To this end, based on the results of the expert meetings, it was proposed to formulate in the Action Plans the transformations of the priority directions and priorities of smart specialization, ensuring the focus of funding in the most promising directions with business and scientific potential in Lithuania, performing the following actions:

  • prioritisation in order to mobilise forces in the directions of previous priorities with the greatest potential and output in the first phase of funding;
  • abandoning non-viable technologies and adjusting previous priorities;
  • deepening compliance with the priority by replacing the fragmented criteria of technological specificities with an assessment of theme, coverage and impact as a whole.

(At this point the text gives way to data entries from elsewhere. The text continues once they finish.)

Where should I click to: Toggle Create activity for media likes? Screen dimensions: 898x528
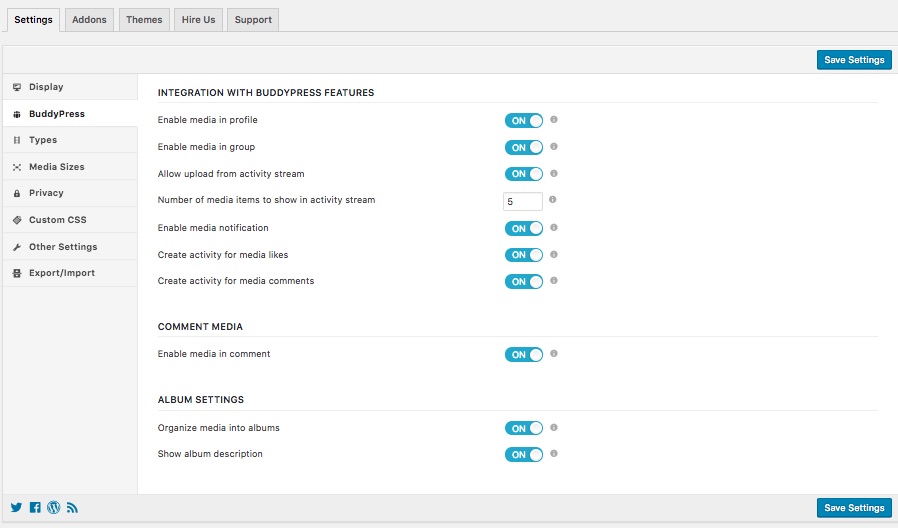tap(524, 255)
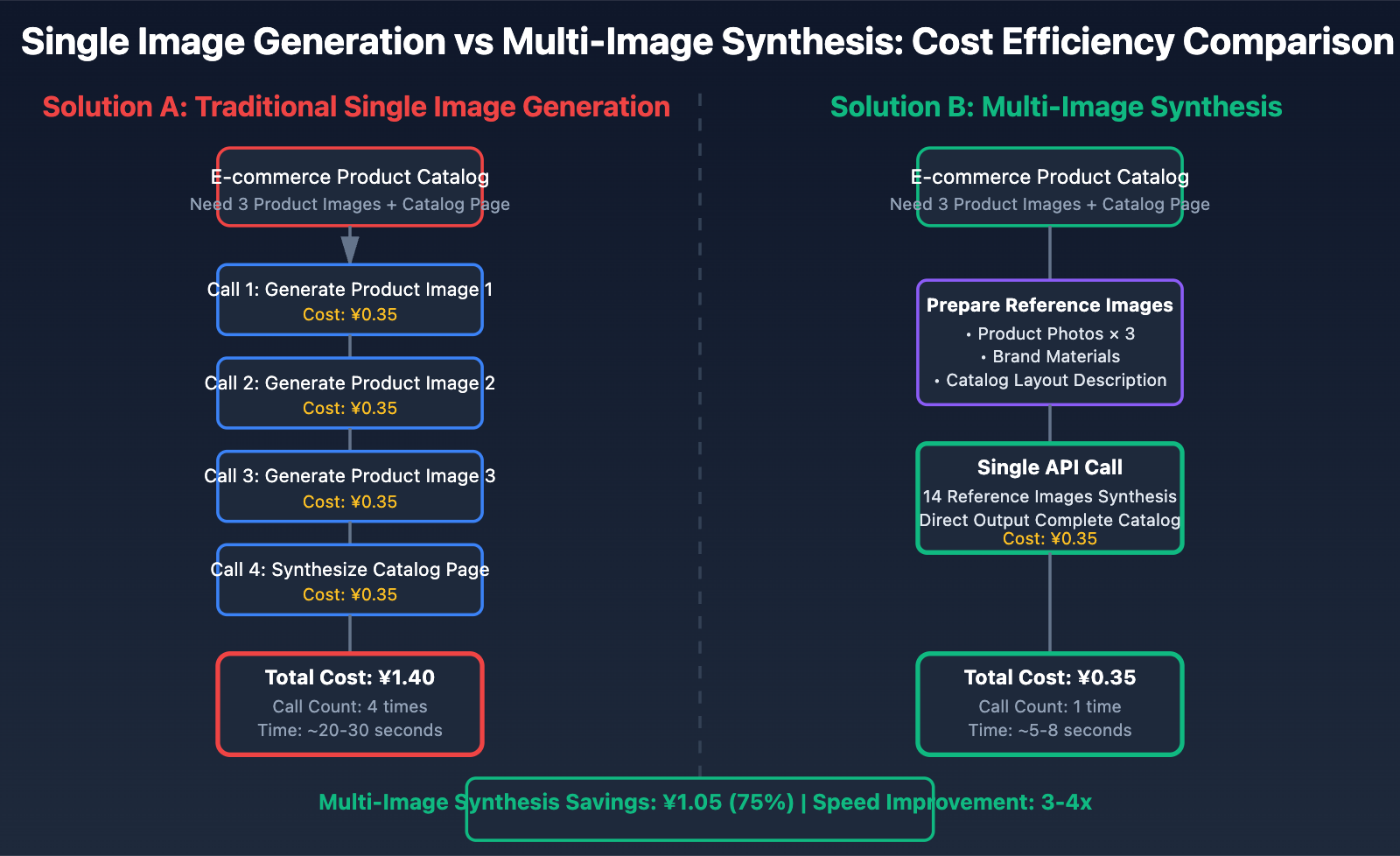Select Solution A's E-commerce Product Catalog box
1400x856 pixels.
pyautogui.click(x=349, y=187)
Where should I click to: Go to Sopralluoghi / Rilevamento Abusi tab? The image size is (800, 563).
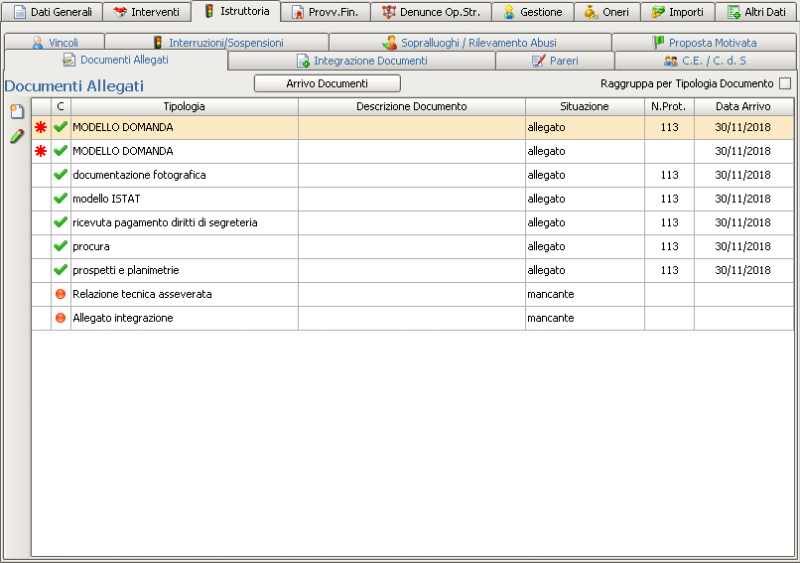pyautogui.click(x=469, y=43)
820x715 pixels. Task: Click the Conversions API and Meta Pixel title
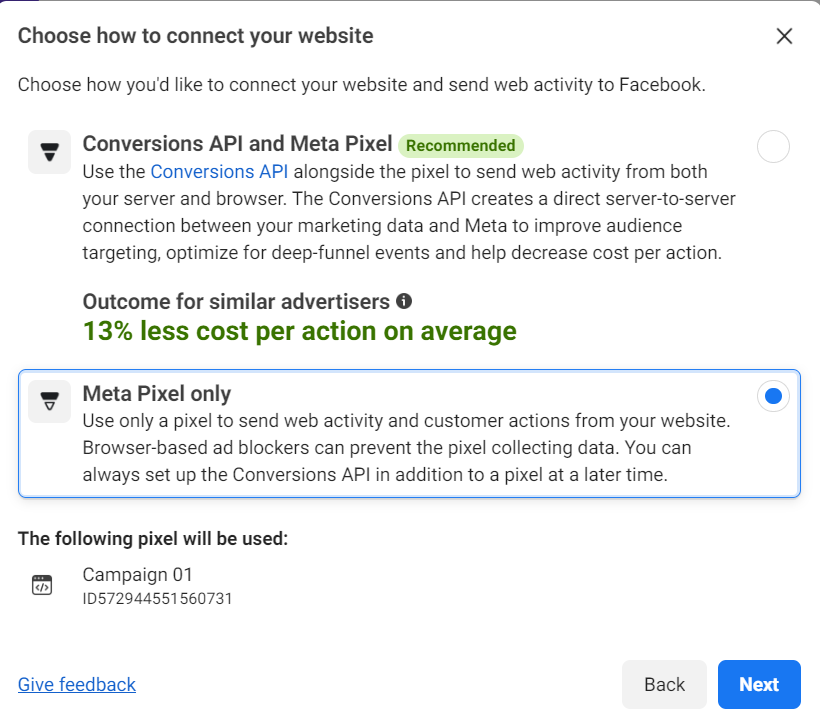pyautogui.click(x=237, y=144)
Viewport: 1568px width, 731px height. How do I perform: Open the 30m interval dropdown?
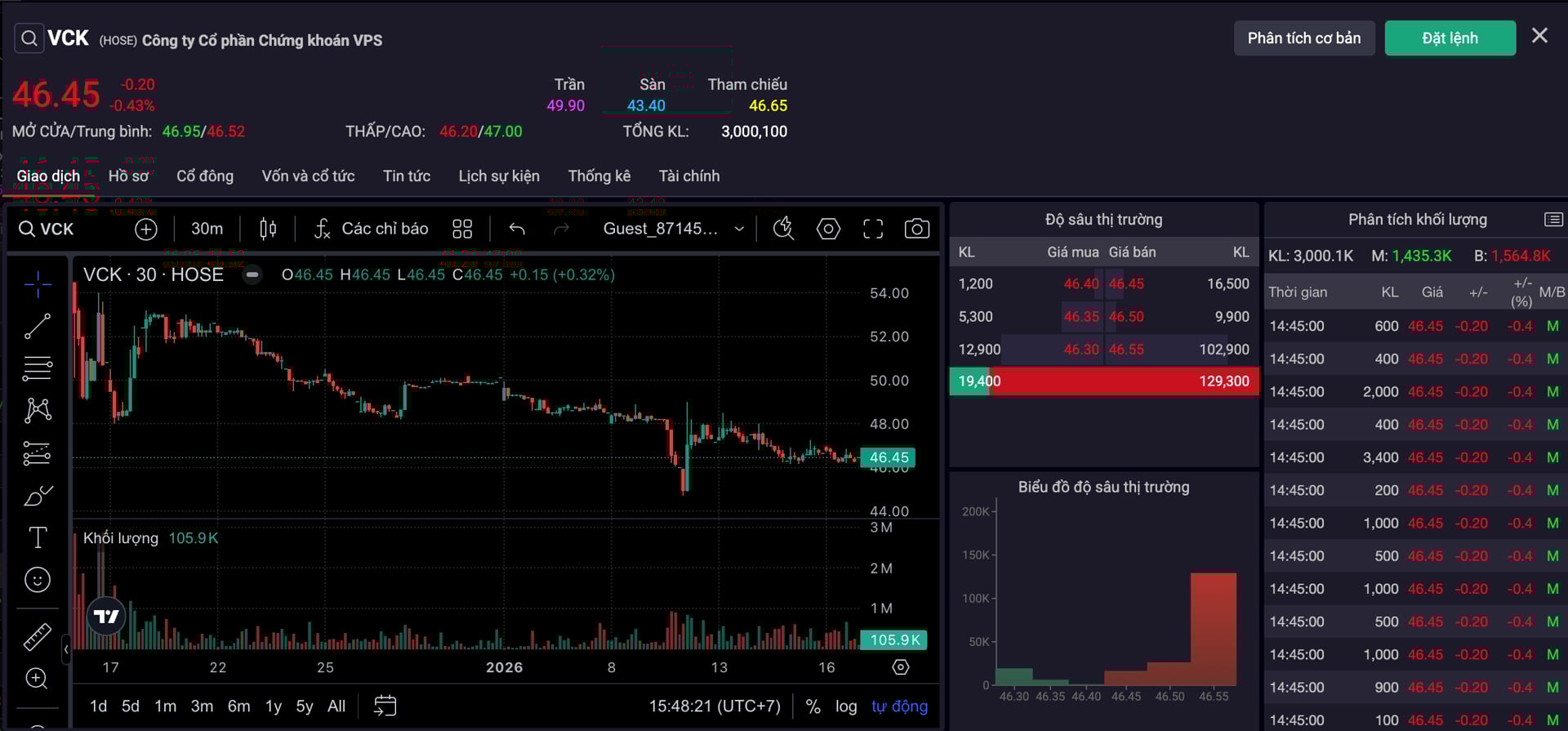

It was proposed to transform the Direction into Priorities, clarify challenges, define topics (previous priorities), scope (by transforming previous descriptions of technology) and name measurable impacts related to the topics. The following sequence is proposed – an updated challenge – a theme with its scope – an impact that identifies how realistically the challenge is met by creating specific models/solutions/technologies in the thematic field that create economic and social impacts. The final updated descriptions of the priorities were submitted to the the Ministry of Economy of the Republic of Lithuania.

In 2019, based on a) results of the entrepreneurial development process, carried out on the basis of ProBaltic Consulting methodological support, providing the recommendations of experts, b) results of the monitoring of the implementation of the smart specialisation programme and the action plan of this programme undertaken by the Ministry of Economy and Innovation together with the Government Strategic Analysis Center, and c) taking into account the conclusions of the independent expert working group set up on the initiative of the Ministry of Education, Science and Sport of the Republic of Lithuania, the Coordination Group for the Implementation of Research and Experimental Development and Innovation Priorities, which is the advisory body for the coordination of smart specialization, it was proposed to further consolidate the priorities of R&D&I.

This recommendation was also made in the Country Report “Lithuania 2019” prepared by the European Commission, which states that “Public investment is mainly focused on the strategy of smart specialization, and it is quite extensive and covers most sectors of the economy, partly as a result of which limited funding is distributed in small portions”. At the Coordination Group meeting on 11 June 2020, it was decided to concentrate resources on the R&D&I priorities for 2014-2020 on those that generate the greatest added value and have the greatest potential. After evaluating the existing and potential competitive advantages of the national economy, 3 R&D&I priorities were identified: “New production processes, materials and technologies”, “Health technologies and biotechnologies” and “Information and communication technologies” by integrating into them in the next financial perspective (this decision is enshrined in the minutes of the coordination group meeting no. TIS-2 of 11 June 2020).